All these products would have been essential in a turn-of-the-century era worker’s household like the one we are investigating. In times past, and in rural areas, many people would have made their own pickles, jams, and sauces. Preserved foods were essential for making it through the difficult Canadian winters. However, these were labour intensive processes and easy to get wrong. Processing fruits and vegetables would have been a long and difficult task to begin with. As well, mistakes could be costly. Bad jam, for instance, can harbour the bacteria that cause botulism – a seriously toxic illness. It is no surprise that people would have turned to factory made products to save themselves not only the labour but also the risks of home making preserved food.

Returning to our example, which we know was produced by the “pickle packers” at T.A Lytle’s factory, one might wonder what specifically it contained. Though we have many pieces with the same pattern, only the bases refit. That leaves us with the base as the best clue to the bottle’s size and shape. It is less than 10cm in diameter. Based on the curvature of the other sherds of glass we have, it seems likely to have been a tall, sort of narrow bottle. This means it was probably not for pickles, but perhaps for one of T.A Lytle’s sauces or other liquid products.

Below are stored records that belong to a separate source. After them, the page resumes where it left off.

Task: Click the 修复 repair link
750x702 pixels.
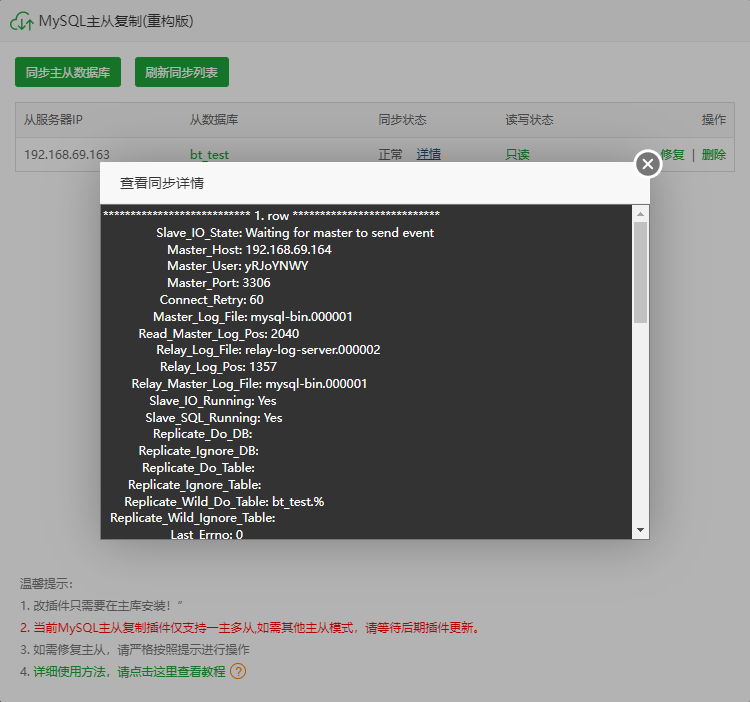Action: (672, 154)
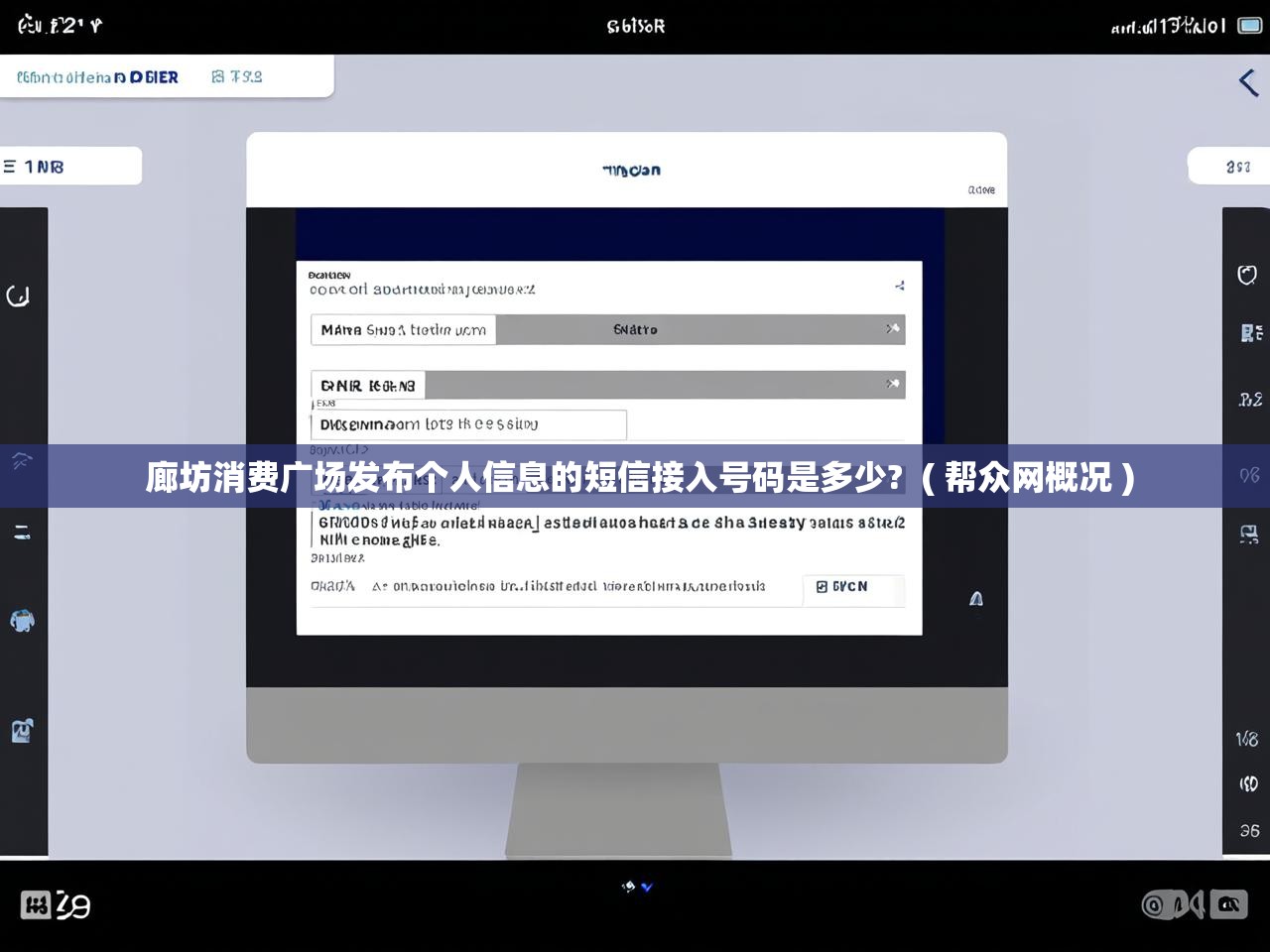Open the highlighted 06 tool in right sidebar

pos(1246,476)
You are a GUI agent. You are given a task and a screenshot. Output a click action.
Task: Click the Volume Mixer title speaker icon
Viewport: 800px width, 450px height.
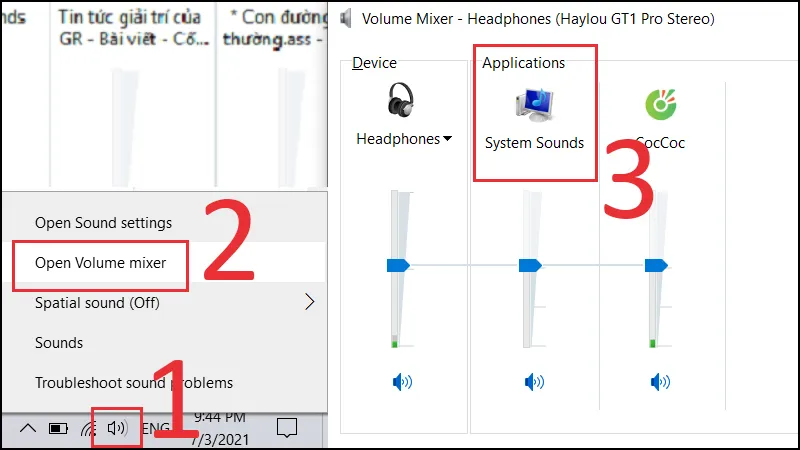[346, 19]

T.A Lytle’s maple syrup bottle is third from the left. Second from the left is a lime juice cordial bottle from another producer (Rose’s – it might be familiar looking since it is still in stores today!) with a motif that looks a lot like ours.
T.A Lytle’s maple syrup bottle is third from the left. Second from the left is a lime juice cordial bottle from another producer (Rose’s – it might be familiar looking since it is still in stores today!) with a motif that looks a lot like ours.

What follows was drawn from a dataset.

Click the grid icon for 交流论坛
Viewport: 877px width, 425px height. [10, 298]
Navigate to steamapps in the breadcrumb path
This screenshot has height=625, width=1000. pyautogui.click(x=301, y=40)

There are some pictures of examples of T.A Lytle’s bottles that had maple leaves in a similar sort of design. These bottles would have contained maple syrup, as indicated by their exterior. The design that looks the most like ours is one from a bottle that has been identified (on the internet, anyway…) as containing lime juice cordial. Although this bottle is from a different manufacturer, a similar product was reportedly produced by T.A Lytle & Co. Nowadays, lime juice cordial is used most commonly in cocktails, but it was originally invented to give to sailors to prevent scurvy on long sea trips! It was often mixed with a ration of rum, which probably gave it its original association with drinking. This drink seems to have caught on with the general population, because this particular Rose’s brand lime juice cordial has been produced commercially since 1867 in the U.K and the company is now owned by Coca-Cola.

While the pattern on our sherds seems to resemble the lime cordial bottle, we don’t have enough to be certain. Without an exact match, my guess is as good as yours as to the contents of this particular bottle!